Cet outil permet désormais de mieux coordonner le diagnostic à l'aide de moyens de contrôle non destructifs, l'ingénierie avec un bureau d'étude intégré, la fabrication et la réparation des pièces avec des moyens de production étendus, ainsi que l'approbation en fonction des règles de navigabilité. Son site principal se situe à Clermont-Ferrand, et travaille avec un détachement à Toul (Meurthe et Moselle) ainsi que deux antennes situées à Phalsbourg (Moselle) et Orléans (Loiret).

Amplifier la réforme

En conclusion de sa visite à l'AIA de Clermont-Ferrand, la ministre a confirmé sa volonté d'« accélérer, confirmer et amplifier les taux de disponibilité dans les années qui viennent».

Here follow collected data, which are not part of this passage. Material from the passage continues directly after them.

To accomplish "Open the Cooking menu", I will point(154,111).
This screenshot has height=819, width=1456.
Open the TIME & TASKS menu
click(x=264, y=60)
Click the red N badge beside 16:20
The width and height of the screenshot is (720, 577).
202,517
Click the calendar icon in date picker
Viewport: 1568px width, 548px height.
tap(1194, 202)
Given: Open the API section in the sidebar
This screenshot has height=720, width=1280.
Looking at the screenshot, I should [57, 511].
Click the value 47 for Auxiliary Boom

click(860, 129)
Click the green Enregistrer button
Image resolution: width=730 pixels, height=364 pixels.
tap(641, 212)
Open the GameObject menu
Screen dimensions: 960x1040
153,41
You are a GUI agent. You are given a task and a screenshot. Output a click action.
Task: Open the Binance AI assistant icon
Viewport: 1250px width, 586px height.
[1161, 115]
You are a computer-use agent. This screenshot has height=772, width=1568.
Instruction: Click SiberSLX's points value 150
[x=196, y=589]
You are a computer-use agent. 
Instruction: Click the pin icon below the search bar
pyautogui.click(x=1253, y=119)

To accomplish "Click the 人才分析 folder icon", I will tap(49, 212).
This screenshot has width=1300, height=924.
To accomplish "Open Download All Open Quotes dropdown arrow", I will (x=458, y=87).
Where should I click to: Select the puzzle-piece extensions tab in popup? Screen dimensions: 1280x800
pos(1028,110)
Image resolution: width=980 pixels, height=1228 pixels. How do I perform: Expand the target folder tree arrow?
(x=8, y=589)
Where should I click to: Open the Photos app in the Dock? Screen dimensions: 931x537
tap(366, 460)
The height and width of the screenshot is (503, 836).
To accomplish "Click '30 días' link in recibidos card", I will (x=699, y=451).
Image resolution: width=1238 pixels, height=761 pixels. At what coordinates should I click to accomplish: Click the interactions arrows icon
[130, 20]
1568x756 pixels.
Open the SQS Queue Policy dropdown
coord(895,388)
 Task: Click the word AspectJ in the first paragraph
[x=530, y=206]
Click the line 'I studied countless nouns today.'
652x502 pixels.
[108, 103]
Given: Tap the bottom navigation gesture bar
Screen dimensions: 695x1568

À ce titre, deux chantiers avaient été mentionnés, comme préludes à de nouvelles annonces : celui des systèmes d'information où, pour l'heure, le foisonnement des systèmes d'information actuels ne faciliterait ni la relation avec les industriels, ni l'emploi de techniques innovantes comme la maintenance prédictive.

Autre thème abordé et toujours d'actualité : celui de la navigabilité, puisque si l'ensemble des procédures permettent de certifier que les avions qui volent, le font en toute sécurité, celles-ci ne doivent pas aller jusqu'à entraver la réparation d'un appareil. « C'est l'un des principaux obstacles à la fabrication additive et nous devons y remédier», avait concédé la ministre.